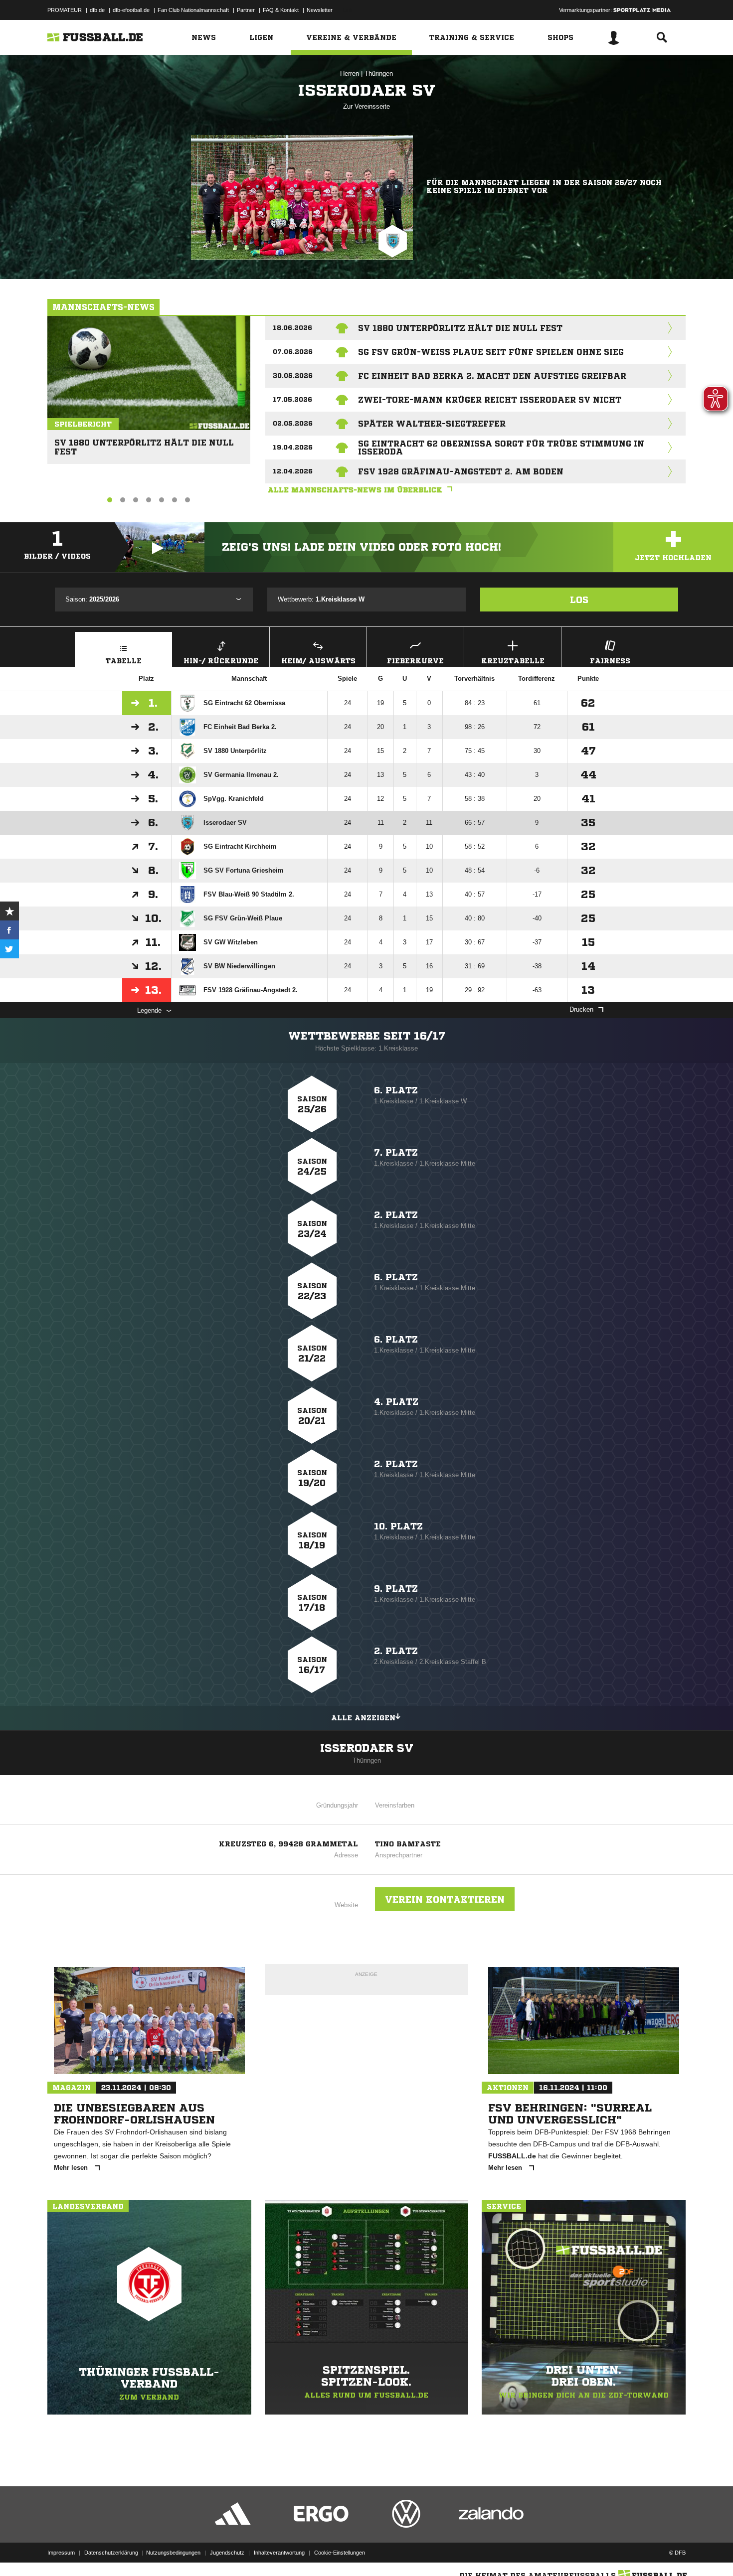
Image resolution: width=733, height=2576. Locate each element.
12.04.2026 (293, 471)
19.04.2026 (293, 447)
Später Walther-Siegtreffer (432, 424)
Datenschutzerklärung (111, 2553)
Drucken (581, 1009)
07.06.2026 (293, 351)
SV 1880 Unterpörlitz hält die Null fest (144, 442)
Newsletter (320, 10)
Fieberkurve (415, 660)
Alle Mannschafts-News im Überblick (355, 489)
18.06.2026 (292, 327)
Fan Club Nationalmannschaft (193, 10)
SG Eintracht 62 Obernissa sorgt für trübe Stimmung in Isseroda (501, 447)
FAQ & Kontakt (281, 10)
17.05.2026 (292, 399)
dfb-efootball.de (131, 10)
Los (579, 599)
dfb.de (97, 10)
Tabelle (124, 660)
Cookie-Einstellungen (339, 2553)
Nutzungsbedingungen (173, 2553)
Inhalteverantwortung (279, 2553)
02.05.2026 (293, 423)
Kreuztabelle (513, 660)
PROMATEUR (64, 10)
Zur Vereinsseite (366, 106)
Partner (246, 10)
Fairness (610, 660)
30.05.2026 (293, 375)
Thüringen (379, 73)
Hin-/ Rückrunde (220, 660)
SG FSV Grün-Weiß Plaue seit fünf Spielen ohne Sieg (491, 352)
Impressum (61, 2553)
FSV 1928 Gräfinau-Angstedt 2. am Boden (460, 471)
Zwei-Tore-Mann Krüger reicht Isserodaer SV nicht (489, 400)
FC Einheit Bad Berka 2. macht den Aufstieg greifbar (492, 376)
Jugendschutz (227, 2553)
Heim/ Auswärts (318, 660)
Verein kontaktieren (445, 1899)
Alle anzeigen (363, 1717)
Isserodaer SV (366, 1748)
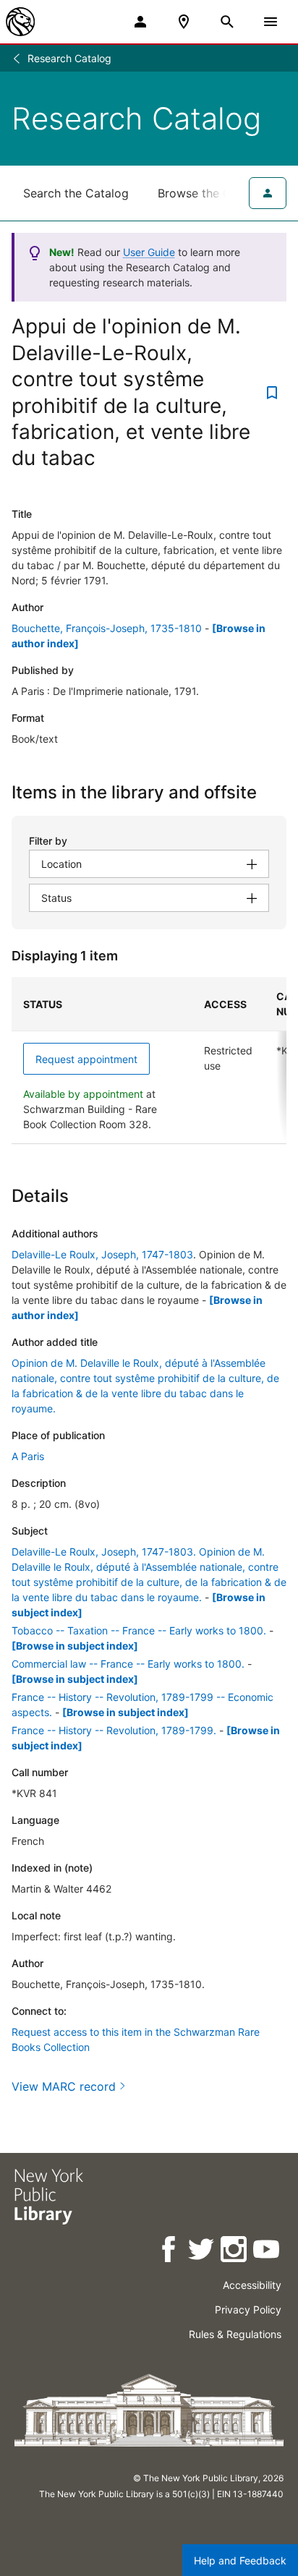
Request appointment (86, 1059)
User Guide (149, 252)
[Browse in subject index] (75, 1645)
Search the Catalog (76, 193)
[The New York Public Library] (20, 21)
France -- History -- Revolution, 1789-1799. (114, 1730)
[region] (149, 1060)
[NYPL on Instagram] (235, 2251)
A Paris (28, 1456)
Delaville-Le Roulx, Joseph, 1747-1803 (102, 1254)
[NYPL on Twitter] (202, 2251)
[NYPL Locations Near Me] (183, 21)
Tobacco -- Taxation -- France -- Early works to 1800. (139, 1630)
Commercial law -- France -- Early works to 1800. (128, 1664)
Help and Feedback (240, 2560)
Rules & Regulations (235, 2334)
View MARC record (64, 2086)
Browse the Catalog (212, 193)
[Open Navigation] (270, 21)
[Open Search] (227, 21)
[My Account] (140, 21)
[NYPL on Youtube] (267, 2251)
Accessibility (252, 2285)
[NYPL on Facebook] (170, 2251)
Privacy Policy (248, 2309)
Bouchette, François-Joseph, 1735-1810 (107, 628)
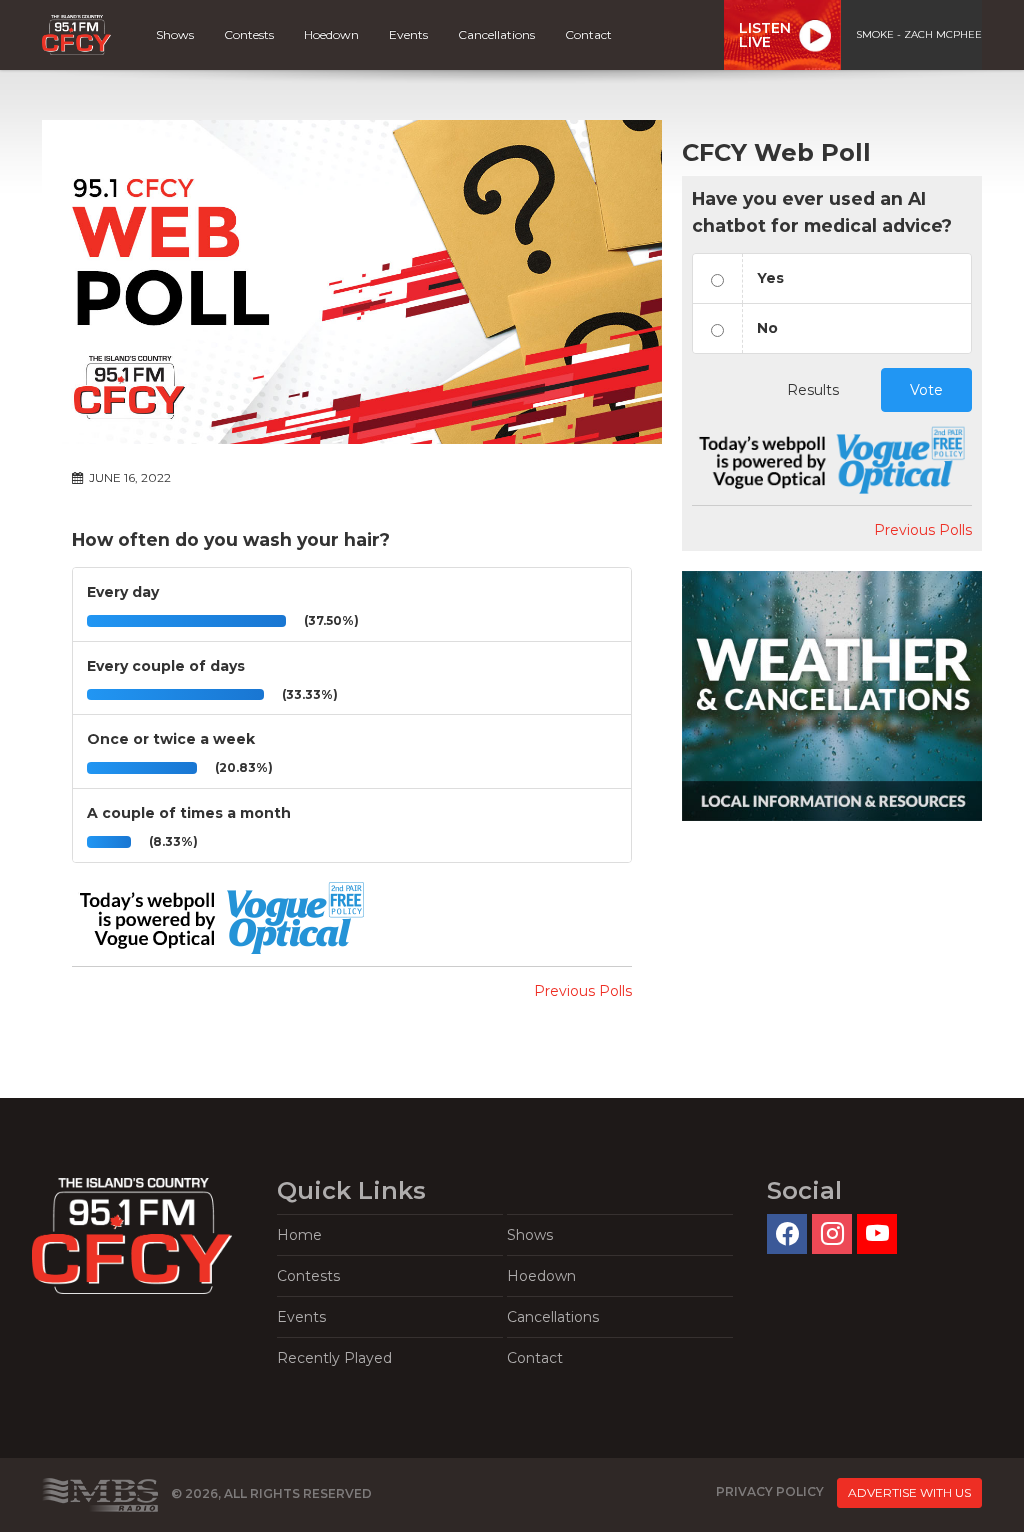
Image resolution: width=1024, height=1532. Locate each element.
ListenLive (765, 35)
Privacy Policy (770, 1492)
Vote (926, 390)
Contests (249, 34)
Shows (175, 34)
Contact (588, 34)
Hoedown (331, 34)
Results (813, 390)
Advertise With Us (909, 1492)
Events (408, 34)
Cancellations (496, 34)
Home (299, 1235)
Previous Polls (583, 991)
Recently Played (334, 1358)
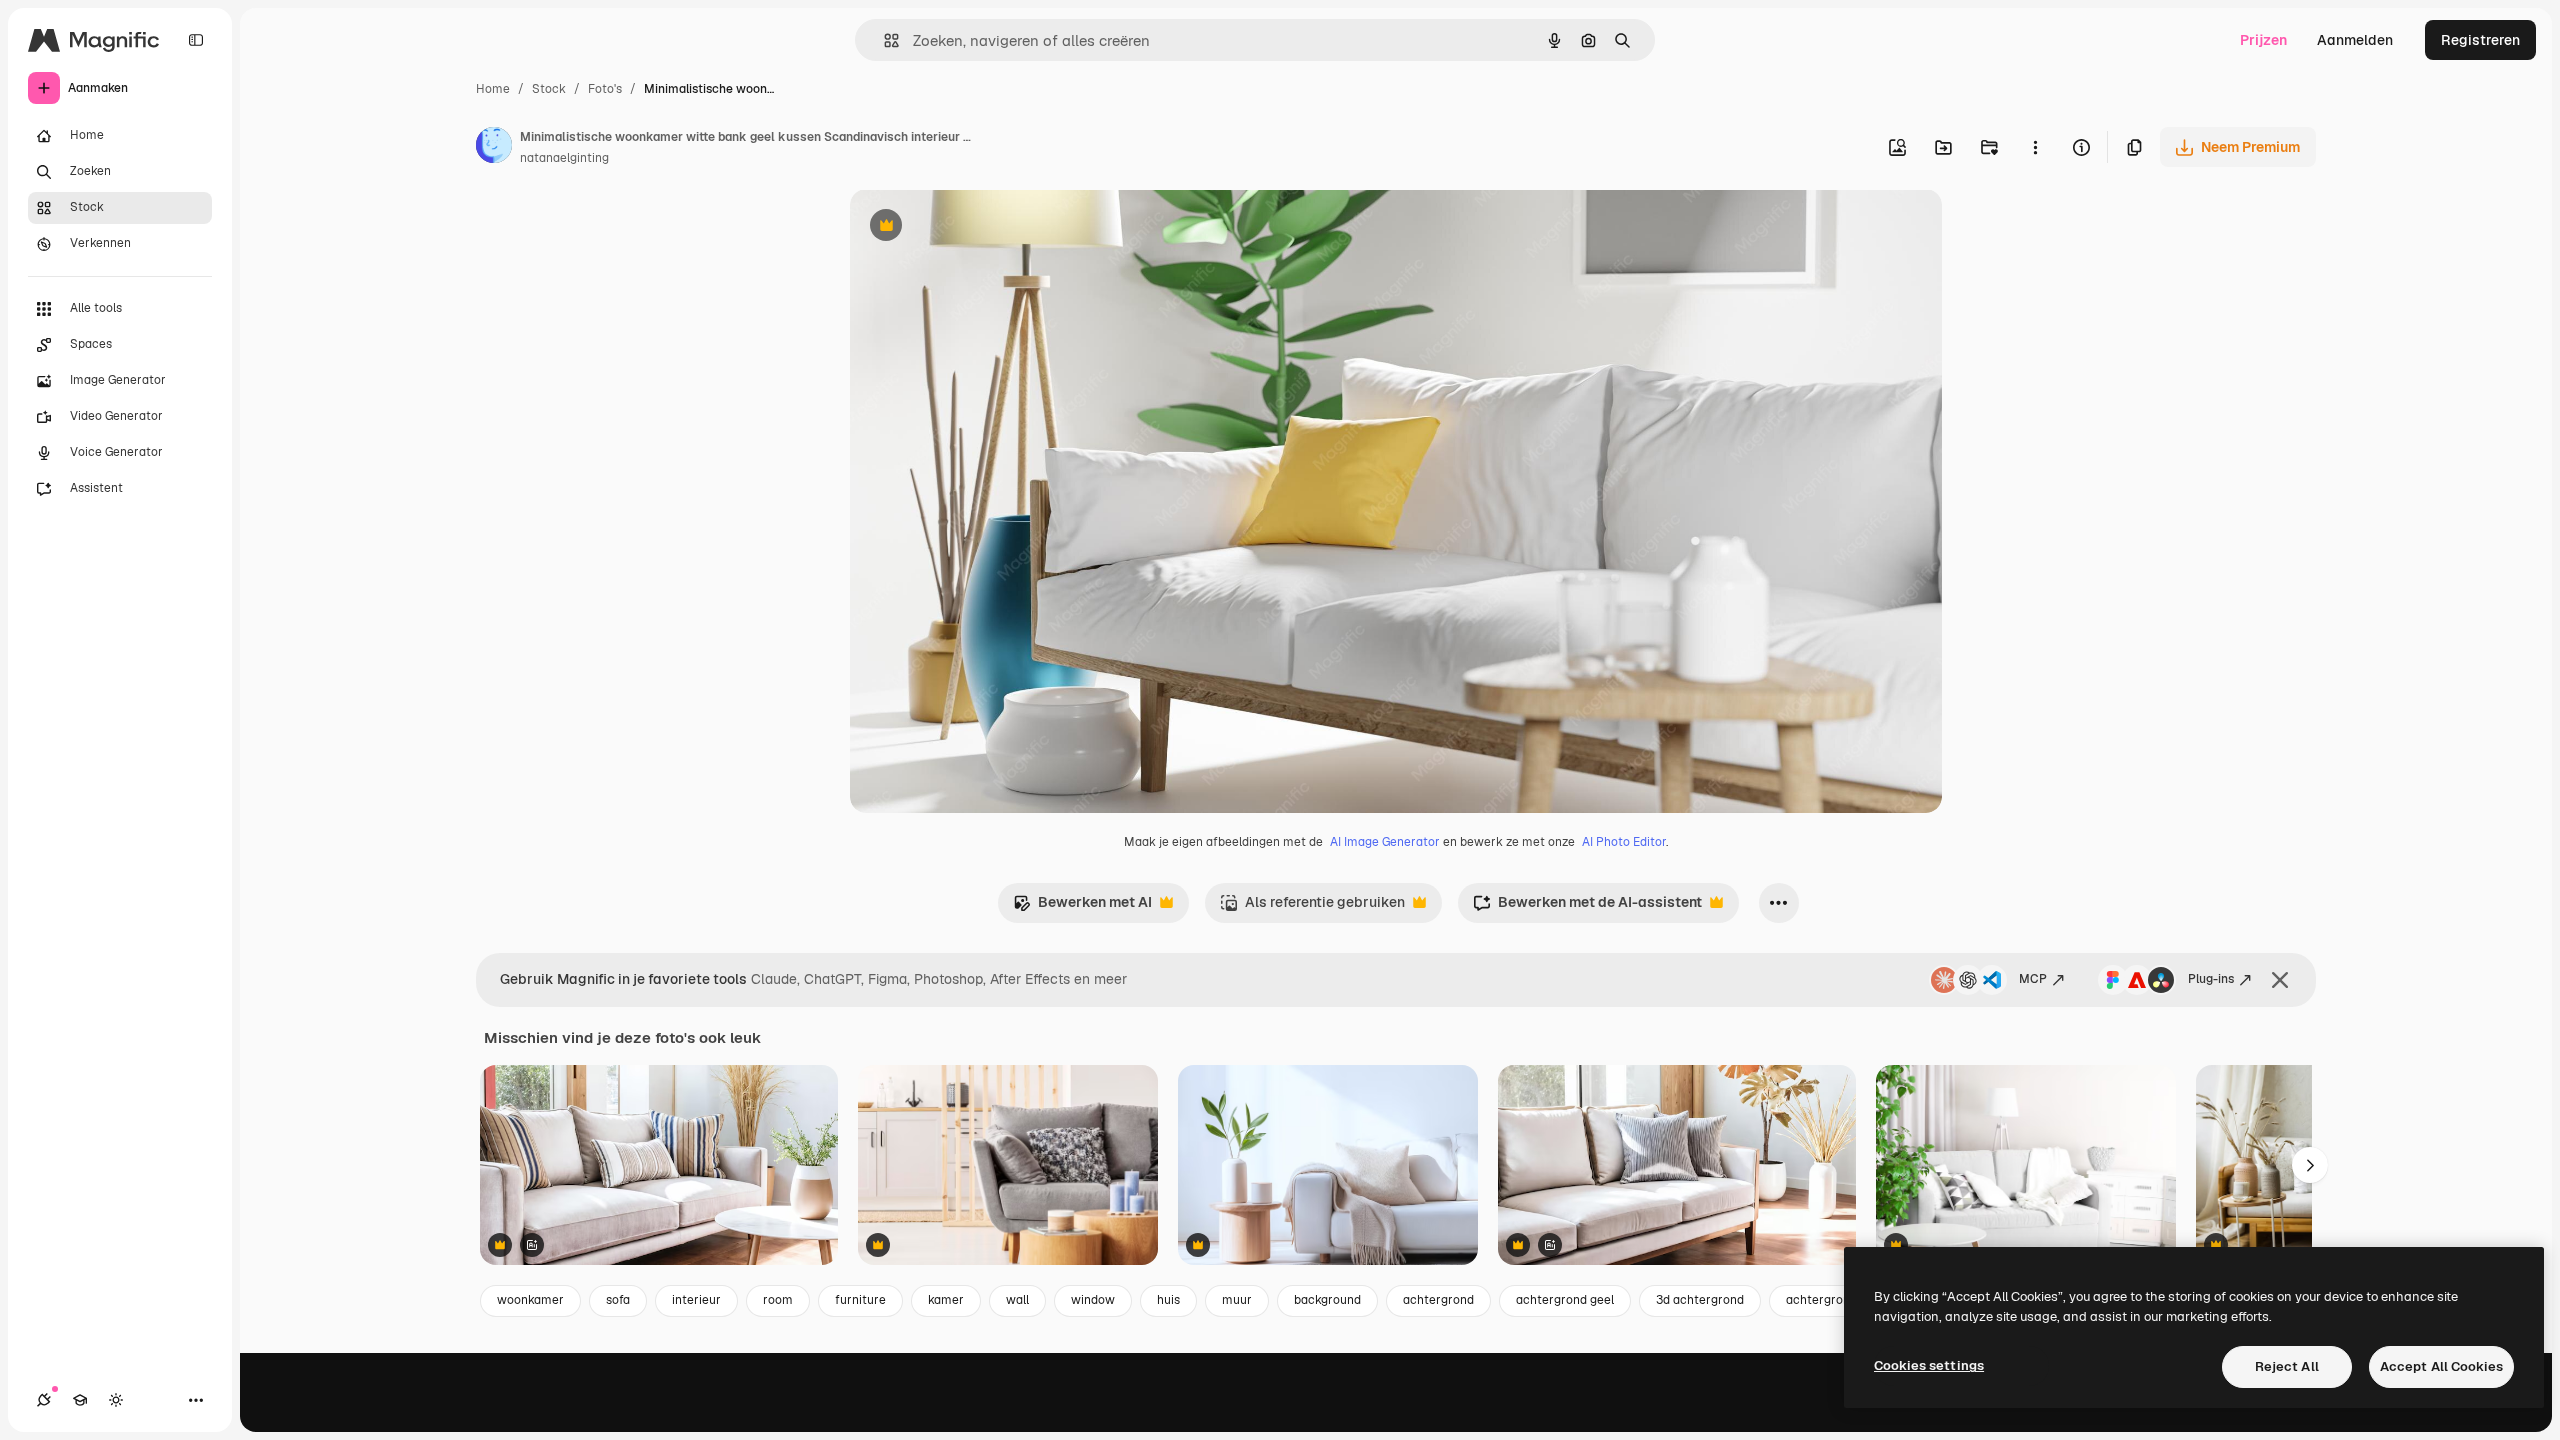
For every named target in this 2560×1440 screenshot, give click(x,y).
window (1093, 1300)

──────────────────────────────

EXERCISE DESCRIPTION
Pictures excluded, repeat exactly the lines from the top of the material through the line with "Fieberkurve (415, 660)", including both of those lines.

ANSWER
Image resolution: width=733, height=2576. Locate each element.
12.04.2026 (293, 471)
19.04.2026 (293, 447)
Später Walther-Siegtreffer (432, 424)
Datenschutzerklärung (111, 2553)
Drucken (581, 1009)
07.06.2026 (293, 351)
SV 1880 Unterpörlitz hält die Null fest (144, 442)
Newsletter (320, 10)
Fieberkurve (415, 660)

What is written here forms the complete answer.